In light of the Bash vulnerability or “ShellShock”, I decided to upgrade some of my servers to 14.04. I started with nextcode. I opened a terminal on my local machine, ssh’d in, and ran do-release-upgrade. Unfortunately, I forgot about class at 2:30pm.
The thing about Ubuntu release upgrades is they often prompt you for manual confirmation: “do you want to replace bla.conf? yN?”. I wanted to be able to respond to these requests while on campus. This would be trivial if I had originally ssh’d and opened a tmux session, which I didn’t.

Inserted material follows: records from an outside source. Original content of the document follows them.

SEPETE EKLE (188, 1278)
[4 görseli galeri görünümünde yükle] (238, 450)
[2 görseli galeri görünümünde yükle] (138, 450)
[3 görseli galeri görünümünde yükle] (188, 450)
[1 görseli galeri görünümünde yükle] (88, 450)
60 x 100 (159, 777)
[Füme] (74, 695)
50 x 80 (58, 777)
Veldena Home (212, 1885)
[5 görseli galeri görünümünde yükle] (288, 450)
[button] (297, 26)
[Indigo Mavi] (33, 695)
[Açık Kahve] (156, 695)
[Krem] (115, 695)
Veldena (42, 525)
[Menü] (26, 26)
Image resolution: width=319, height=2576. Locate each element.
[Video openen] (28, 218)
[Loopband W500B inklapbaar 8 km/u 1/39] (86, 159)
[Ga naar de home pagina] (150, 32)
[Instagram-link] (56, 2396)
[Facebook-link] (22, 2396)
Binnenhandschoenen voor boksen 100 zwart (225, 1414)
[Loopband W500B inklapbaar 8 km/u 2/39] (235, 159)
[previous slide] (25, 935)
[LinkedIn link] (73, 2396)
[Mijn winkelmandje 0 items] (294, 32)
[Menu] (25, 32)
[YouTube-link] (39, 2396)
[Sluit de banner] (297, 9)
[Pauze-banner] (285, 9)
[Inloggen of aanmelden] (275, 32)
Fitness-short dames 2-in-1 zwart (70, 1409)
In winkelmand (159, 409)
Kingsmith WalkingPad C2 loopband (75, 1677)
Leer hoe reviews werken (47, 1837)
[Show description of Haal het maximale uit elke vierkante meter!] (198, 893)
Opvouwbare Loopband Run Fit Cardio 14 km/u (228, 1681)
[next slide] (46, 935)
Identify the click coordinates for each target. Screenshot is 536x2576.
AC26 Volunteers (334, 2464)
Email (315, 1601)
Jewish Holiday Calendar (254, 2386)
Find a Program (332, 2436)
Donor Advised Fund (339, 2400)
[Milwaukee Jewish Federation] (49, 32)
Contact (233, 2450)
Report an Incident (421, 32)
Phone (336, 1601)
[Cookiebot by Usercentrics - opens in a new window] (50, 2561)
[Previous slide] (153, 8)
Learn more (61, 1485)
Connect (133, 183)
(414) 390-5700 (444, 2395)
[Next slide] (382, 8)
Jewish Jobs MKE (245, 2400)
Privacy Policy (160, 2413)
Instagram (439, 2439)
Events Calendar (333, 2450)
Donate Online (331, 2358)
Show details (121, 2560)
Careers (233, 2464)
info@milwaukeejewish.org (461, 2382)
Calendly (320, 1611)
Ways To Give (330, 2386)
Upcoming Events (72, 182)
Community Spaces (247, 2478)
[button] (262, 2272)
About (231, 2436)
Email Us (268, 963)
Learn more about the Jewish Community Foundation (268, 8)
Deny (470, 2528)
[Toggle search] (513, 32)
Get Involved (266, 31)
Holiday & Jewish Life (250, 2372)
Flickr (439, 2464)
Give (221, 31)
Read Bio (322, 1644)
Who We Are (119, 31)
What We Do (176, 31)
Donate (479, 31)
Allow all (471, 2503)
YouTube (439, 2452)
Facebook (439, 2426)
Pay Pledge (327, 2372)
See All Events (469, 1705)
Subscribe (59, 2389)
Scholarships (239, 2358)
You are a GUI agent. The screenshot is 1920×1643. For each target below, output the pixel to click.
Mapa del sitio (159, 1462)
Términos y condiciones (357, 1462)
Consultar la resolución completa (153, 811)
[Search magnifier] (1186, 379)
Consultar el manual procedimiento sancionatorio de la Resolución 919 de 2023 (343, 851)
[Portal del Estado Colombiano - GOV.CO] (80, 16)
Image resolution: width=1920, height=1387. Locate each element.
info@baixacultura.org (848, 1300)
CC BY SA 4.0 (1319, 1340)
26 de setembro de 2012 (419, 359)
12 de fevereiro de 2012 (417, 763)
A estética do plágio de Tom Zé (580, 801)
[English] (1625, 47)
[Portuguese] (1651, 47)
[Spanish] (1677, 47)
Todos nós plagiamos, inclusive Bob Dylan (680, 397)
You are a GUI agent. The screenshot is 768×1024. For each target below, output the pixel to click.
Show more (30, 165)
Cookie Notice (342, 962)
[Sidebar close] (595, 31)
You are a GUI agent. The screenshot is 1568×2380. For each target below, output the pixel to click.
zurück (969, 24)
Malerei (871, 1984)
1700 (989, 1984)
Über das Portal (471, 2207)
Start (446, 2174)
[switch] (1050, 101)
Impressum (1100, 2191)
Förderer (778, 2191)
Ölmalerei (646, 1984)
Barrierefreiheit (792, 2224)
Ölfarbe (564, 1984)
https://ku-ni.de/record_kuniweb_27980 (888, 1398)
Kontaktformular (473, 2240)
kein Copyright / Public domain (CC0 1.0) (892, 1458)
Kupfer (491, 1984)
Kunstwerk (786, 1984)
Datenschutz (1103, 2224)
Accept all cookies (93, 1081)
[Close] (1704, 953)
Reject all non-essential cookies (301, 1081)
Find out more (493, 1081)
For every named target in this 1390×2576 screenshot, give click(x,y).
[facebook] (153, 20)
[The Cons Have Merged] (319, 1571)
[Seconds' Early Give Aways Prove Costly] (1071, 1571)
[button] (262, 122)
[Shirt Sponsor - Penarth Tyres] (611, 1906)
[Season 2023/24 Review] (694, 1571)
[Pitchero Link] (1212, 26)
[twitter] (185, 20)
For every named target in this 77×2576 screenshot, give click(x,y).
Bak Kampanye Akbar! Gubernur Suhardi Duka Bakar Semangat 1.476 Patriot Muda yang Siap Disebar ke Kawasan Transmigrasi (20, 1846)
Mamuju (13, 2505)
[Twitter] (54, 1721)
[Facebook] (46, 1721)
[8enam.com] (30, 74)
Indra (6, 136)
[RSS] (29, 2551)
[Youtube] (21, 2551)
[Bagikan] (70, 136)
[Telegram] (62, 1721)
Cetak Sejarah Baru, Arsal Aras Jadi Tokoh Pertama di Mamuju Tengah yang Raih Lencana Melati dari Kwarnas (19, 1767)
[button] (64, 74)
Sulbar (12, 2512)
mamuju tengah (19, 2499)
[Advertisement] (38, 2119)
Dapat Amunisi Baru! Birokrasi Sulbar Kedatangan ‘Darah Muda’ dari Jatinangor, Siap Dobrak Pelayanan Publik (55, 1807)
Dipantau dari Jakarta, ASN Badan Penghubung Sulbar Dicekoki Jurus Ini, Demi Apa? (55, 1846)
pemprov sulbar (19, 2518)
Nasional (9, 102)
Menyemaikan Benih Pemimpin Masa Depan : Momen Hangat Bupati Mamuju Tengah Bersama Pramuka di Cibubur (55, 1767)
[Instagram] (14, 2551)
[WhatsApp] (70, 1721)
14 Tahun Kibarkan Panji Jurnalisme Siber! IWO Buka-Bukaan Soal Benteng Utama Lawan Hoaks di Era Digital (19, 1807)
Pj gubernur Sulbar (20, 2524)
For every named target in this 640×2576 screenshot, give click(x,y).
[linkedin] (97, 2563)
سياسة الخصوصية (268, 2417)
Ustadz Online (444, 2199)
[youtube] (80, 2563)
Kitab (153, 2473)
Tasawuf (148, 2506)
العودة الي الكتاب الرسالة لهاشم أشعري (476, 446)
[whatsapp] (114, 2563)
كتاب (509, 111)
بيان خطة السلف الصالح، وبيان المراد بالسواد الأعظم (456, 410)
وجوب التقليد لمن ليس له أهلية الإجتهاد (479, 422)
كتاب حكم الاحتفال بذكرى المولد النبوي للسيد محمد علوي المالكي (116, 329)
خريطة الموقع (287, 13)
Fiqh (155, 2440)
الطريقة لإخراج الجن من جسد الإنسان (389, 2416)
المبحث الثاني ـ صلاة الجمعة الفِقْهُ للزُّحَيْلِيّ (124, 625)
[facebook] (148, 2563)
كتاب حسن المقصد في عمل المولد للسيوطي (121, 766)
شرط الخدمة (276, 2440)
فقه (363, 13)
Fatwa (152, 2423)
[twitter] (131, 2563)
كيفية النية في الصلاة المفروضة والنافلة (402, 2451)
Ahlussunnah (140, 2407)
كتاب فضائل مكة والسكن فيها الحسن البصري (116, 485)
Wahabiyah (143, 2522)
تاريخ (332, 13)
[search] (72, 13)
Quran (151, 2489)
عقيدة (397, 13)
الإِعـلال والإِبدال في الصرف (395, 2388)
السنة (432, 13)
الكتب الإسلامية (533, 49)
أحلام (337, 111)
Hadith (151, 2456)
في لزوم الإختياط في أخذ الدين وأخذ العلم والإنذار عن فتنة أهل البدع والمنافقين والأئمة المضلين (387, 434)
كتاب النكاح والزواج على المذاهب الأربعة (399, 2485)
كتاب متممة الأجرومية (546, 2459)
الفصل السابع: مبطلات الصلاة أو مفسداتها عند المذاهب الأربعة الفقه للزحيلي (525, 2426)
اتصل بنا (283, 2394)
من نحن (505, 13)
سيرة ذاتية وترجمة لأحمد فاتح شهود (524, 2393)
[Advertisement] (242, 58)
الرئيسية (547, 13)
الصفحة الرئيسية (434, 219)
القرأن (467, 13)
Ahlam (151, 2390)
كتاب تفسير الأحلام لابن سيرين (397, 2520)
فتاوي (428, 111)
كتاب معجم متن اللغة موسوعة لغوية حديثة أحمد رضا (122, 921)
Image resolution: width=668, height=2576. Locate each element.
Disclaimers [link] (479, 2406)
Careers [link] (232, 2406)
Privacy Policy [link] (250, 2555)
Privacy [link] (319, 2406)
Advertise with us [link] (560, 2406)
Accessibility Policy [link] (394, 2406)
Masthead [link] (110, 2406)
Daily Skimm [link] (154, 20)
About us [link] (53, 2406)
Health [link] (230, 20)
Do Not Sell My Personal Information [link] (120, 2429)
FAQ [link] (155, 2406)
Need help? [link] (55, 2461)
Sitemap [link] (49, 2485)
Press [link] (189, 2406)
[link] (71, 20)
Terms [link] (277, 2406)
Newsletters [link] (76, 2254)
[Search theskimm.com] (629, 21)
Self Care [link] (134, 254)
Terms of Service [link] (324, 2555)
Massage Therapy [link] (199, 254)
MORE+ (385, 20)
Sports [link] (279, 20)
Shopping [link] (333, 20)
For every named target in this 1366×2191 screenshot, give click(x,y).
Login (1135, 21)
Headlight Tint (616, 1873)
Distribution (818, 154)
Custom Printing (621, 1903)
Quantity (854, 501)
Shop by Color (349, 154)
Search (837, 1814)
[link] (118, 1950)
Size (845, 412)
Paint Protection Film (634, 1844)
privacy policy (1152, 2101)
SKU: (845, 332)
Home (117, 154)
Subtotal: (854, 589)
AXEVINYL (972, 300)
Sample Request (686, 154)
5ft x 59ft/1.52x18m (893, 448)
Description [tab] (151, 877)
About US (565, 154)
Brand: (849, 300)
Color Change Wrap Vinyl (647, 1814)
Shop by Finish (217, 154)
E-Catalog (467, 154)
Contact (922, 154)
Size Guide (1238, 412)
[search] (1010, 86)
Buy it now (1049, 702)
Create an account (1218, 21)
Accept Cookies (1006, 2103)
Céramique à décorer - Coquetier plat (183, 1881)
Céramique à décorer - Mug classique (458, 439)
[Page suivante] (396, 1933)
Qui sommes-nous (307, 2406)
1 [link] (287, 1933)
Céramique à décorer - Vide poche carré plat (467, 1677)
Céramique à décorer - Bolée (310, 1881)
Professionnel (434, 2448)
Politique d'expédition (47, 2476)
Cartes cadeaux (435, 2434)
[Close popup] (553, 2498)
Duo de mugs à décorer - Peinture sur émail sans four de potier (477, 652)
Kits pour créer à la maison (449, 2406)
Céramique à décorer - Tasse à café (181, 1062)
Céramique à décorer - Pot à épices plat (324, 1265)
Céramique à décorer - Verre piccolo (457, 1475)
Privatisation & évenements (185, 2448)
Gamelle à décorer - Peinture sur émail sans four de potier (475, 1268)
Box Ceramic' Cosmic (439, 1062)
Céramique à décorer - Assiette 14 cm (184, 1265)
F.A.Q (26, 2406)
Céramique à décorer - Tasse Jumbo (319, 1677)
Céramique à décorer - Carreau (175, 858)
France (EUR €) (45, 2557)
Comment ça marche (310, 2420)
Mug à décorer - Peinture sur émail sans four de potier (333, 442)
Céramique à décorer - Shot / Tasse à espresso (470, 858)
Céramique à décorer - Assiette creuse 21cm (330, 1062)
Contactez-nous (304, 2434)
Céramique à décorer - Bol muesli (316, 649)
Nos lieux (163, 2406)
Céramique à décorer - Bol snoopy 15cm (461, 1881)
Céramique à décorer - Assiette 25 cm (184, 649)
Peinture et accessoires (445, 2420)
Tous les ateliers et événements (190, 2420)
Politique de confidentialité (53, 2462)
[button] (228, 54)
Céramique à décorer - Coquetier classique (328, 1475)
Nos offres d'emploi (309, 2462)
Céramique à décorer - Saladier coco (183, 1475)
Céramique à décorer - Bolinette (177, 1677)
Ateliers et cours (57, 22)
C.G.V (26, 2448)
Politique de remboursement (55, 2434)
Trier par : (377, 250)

No worries. I’ll suspend and background the upgrade process, open a new connection in tmux and let that shell take ownership of the process. Ez-Pz. So I do this, up to the final glorious step where the new shell would inherit the fragile process.
$ reptyr 1234
$ command not found
Hmm… I’ll just install it.
$ sudo apt-get install reptyr
$ [EXPLOSION]
Oops, dpkg is in the process of a distro upgrade. Uhh wait if I just kill the process, I’m sure I’ll be able to rerun do-release-upgrade and pick up where I left off, right? (Young and naive Michael, so full of hope in this world).
$ kill -9 ….
$ sudo do-release-upgrade
(No new releases found).
Rest in peace, looks like I’ve successfully completed a partial upgrade to 14.04. After running sudo dpkg -a configure, which seemed to finish the installation of 14.04 packages, nextcode is behaving quite strangely. Word on the street is a clean install might be scheduled.